Trattasi di "Per le azzurre vie del mare": è la riedizione aggiornata di un'opera omonima, del 1922, consistente in una corposa antologia di scritti marinareschi, per la penna di ufficiali e letterati più o meno celebri.

 

In essa compare un brano inedito del CV Ubaldo degli Uberti, che ricopriva allora il non indifferente ruolo di capo dell'Ufficio Stampa e Propaganda della R. Marina. Il che vuol dire che il suo pensiero era quello della Forza Armata.

 

L’articolo, che riporto in calce, ha per tema la questione etica se un comandante debba (o possa) decidere deliberatamente di affondare con la propria unità.
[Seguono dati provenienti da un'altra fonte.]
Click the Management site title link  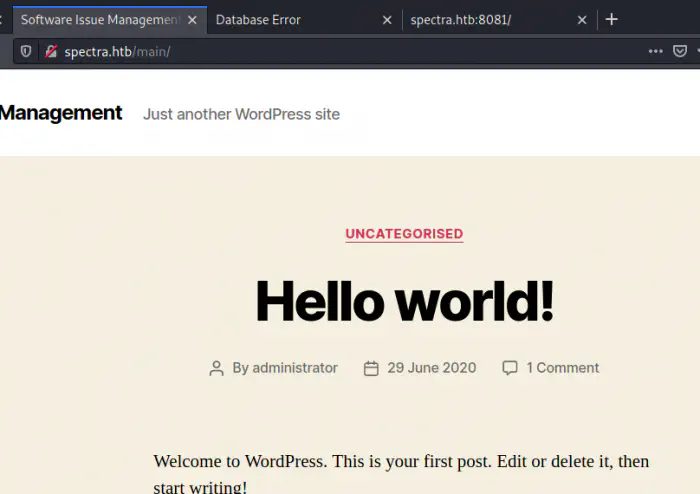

La questione in quel periodo non era di poco conto, almeno in Marina. E’ risaputo che dopo alcuni atti simili compiuti da comandanti – Borsini, Banfi, Botti etc. – Supermarina fece sapere che pur ritenendo il gesto nobilissimo la cosa era da sconsigliarsi, per la semplice ragione che la vita stessa di un comandante – per formare il quale ci vogliono lustri – fa parte del potenziale bellico, e quindi non va “sprecata” (con plurime virgolette).

 

Ubaldo degli Uberti con questo articolo propone il tema al pubblico, e la cosa non è di poco conto. Gli esempi citati furono e sono, giustamente, portati all’attenzione dell’opinione pubblica come luminosi esempi di valore. Pur tuttavia l’autore evidenzia come non vi fosse nessuna regola scritta o non scritta che lo imponesse: anzi, da grande conoscitore di ogni recondita faccenda marinaresca parla espressamente di una “tradizione che non esiste” per poi affermare che “tra i doveri di un Comandante c’è quello di non far gettito della sua vita che è consacrata al servizio della Patria e della Marina”. Con l’occasione inoltre smonta la vulgata per cui Cappellini, sul Palestro, avrebbe atteso stoicamente la morte propria e del suo equipaggio: riprendendo così un'osservazione a suo tempo fatta da Jack la Bolina, testimone dei fatti e buon conoscitore del Cappellini.

Banfi, Fontana, Botti e gli altri fecero tutto quanto il dovere imponeva loro nei confronti dell’equipaggio e della nave. Poi però “disubbidirono” (degli Uberti usa proprio questo verbo).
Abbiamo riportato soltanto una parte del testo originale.